General Introduction

The Technoledge courses of Design Informatics (DI) and Structural Design (SD) are integrated for this semester. The students of both chairs will work together to design and construct a challenging structure. The course content includes employing glass as a structural material, utilizing parametric design tools for design development and optimization and performing additive manufacturing techniques to develop assembly solutions.

The Design Challenge

The theme of this semester is “Limpid Ground”. The challenge is to design and construct an actual scale glass sandwich slab, which is fully transparent as a demonstration of the theme.
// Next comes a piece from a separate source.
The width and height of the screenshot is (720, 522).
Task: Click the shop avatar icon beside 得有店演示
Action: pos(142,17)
You will use glass panels together with ready-made glass objects and make a floor from sandwich panels. You will experiment additive manufacturing and mass customization. You will perform computational design, analysis and optimization. In addition, you will practice a lot of teamwork! The ultimate goal is to explore and learn together while searching the best possible solution to the given challenge.
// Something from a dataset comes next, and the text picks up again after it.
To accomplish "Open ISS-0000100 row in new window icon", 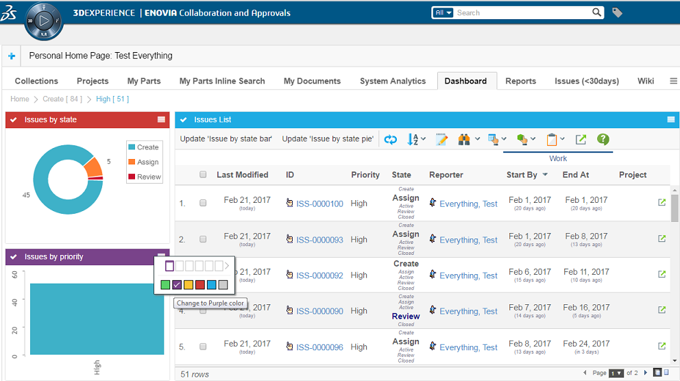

Glass sandwich structures are promising solutions for creating transparent planar elements of high stiffness and decreased weight. Sandwich glass panels can reduce material consumption, while sparing the necessity of a supporting substructure. To achieve maximum transparency, not only the panels but also the spacers are made of glass, bonded to the glass panel by a clear UV curing acrylate. The optimized design of the glass spacers can lead to interesting patterns, reflecting through the gradient density the force flow within the panel.

The goal of this course is the design, structural optimization, detailing and construction of a glass floor out of four 1.5x6 m  long sandwich panels, resulting in a square floor of 6x6m. To achieve a structure of optimum structural performance, the topological optimization of the glass spacers is essential.  In September 2018, the four constructed panels will be assembled together and they will be used as an elevated 6x6 m walking floor, 50 cm above the ground, at the Glasstec 2018 exhibition.  Thus, the designed floor should be able to carry the expected live load (of people walking on it during the exhibition) and the added weight of other specimens that will be exhibited on top of it.

Illustration of a slab made of glass sandwich panels (MSc thesis of D. Vitalis).







E - Learning.

The explanation on how to use the software is provided online. Make sure you have learned the appropriate online material before the workshops begin.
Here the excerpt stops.